Recent Baptist Convert Horrified To Discover ‘BYOB’ Fellowship Night Meant ‘Bring Your Own Bible’
Recent Baptist Convert Horrified To Discover ‘BYOB’ Fellowship Night Meant ‘Bring Your Own Bible’
HACIENDA, NM—Local recent Baptist convert Troy Franksen was excited to go to his first BYOB Fellowship Night hosted by a fellow church member, but was horrified to discover when he arrived that BYOB stood for “Bring Your Own Bible.”
As the man cheerily lugged his favorite homebrew IPA into the home Bible study, he immediately realized his error.
“Hey guys, I crafted this nice, hoppy microbrew just for—” he said, stopping midsentence as he saw everyone already at the study sipping diet soda and fruit punch, their Bibles clutched tightly. “Oh, uh, what—I thought it was—I thought it was BYOB?”
The host who’d opened the door then gestured grimly to his Bible. “Oh!

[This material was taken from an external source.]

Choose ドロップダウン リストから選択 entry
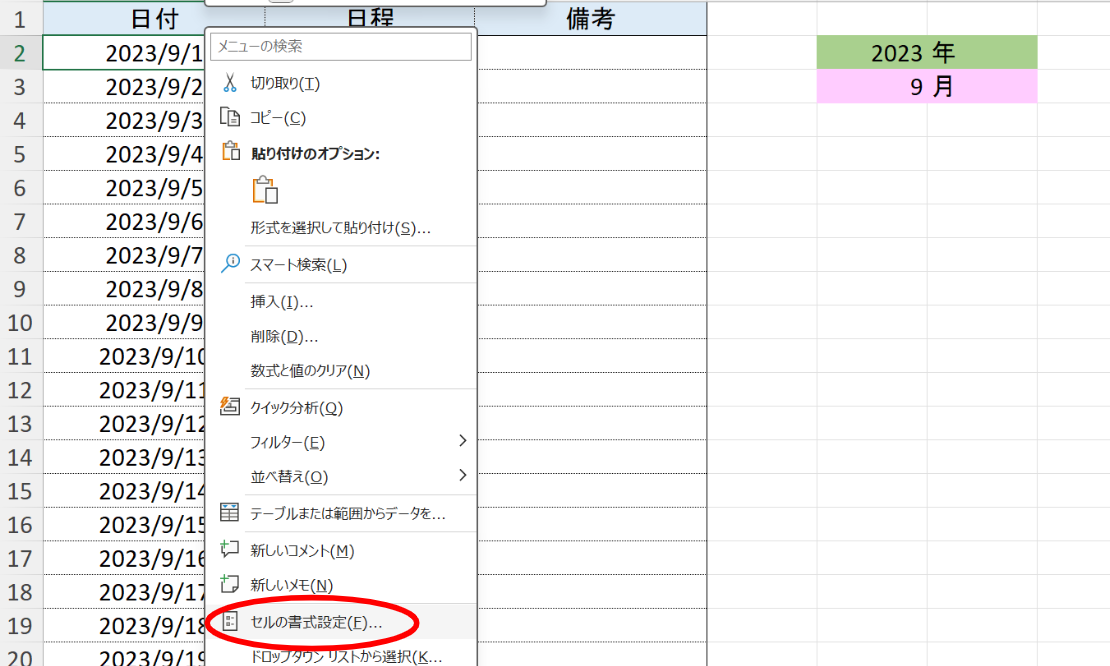This screenshot has width=1110, height=666. (345, 657)
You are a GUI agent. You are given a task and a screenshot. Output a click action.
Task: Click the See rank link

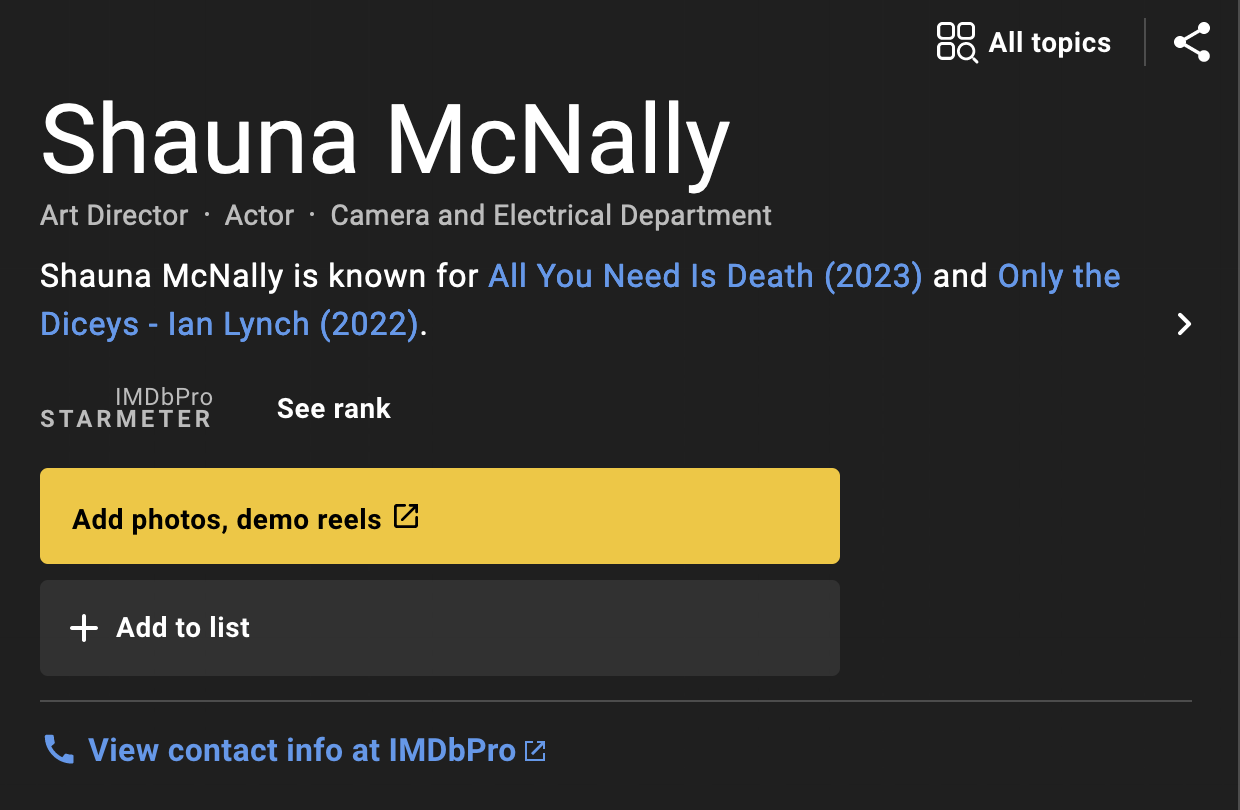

Ha! My mistake. I guess it was for the Bible. Well, that makes sense! I left mine at home. Maybe there’s one I can borrow? I’ll just drop these off over in the trash can, no big deal.”
At publishing time, Franksen was spotted sneaking away to the restroom to flush the half-dozen cigars he brought along down the toilet.